Exercise details: What lines of the listing include the string "agent"? Show them all.

= = = = =

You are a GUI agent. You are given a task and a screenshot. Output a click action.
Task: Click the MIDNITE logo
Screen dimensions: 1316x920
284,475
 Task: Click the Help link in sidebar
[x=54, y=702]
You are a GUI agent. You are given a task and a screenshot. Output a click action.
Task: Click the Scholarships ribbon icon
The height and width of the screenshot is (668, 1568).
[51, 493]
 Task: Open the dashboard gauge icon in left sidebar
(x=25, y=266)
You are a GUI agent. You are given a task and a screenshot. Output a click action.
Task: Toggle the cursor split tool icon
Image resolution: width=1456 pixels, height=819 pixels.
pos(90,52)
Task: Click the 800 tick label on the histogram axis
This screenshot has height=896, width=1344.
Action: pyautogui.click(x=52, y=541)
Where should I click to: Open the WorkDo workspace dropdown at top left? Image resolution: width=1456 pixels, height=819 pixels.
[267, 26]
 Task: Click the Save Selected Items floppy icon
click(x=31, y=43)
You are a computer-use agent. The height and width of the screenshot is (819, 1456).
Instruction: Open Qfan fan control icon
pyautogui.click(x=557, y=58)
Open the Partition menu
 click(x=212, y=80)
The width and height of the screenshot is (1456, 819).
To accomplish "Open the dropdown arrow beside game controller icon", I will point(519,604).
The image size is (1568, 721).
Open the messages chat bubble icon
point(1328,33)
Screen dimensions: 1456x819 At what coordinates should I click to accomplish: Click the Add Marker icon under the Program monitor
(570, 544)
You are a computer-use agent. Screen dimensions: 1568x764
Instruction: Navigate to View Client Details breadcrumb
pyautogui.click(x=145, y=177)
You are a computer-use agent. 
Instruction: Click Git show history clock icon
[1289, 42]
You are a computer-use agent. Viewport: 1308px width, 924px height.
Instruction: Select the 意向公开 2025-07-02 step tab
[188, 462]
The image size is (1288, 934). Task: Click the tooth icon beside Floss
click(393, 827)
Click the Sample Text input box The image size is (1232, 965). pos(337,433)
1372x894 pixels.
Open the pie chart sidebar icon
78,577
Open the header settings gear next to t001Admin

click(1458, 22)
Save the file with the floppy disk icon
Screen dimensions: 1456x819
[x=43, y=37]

= = = = =

Worked solution:
You are a GUI agent. You are given a task and a screenshot. Output a click action.
You are a GUI agent. You are given a task and a screenshot. Output a click action.
You are a GUI agent. You are given a task and a screenshot. Output a click action.
You are a computer-use agent. The height and width of the screenshot is (819, 1456).
You are a computer-use agent. Screen dimensions: 1568x764
You are a computer-use agent. 
You are a computer-use agent. Viewport: 1308px width, 924px height.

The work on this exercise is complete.